Rebut Kedaulatan di Sektor Pertambangan

Kedaulatan Indonesia dalam sektor pertambangan semakin terlihat. Bukan hanya kepemilikan saham, tapi Indonesia berhasil membuat perusahaan tambang satu persatu membuat fasilitas pemurnian atau smelter yang bernilai triliunan rupiah untuk mendorong nilai tambah hasil tambang Indonesia. 

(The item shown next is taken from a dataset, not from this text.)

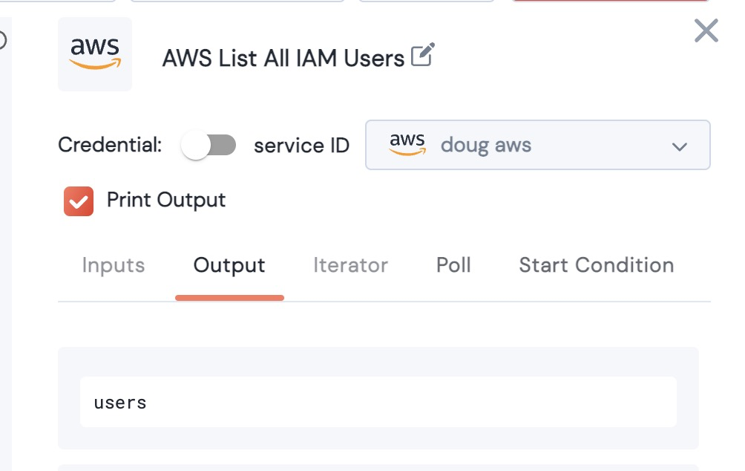Click the partial circle icon at left edge

coord(2,39)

Upaya pemerintah Indonesia untuk merebut kedaulatan sektor pertambangan dalam negeri semakin membuahkan hasil. Kita lihat di Freeport, misalnya. Selain divestasi saham sebesar 51%, Indonesia juga berhasil memaksa Freeport membangun smelter senilai Rp56 triliun di Kawasan Ekonomi Spesifik (KEK) Java Integrated and Industrial Port Estate (JIIPE) yang berlokasi di Gresik, Jawa Timur. 
 

Kagak berhenti sampai di pembangunan smelter, Presiden Joko Widodo meminta Menteri Kekuatan dan Sumber Daya Mineral (ESDM) Bahlil Lahadalia mempercepat negosiasi penambahan 10% saham pemerintah di PT Freeport Indonesia.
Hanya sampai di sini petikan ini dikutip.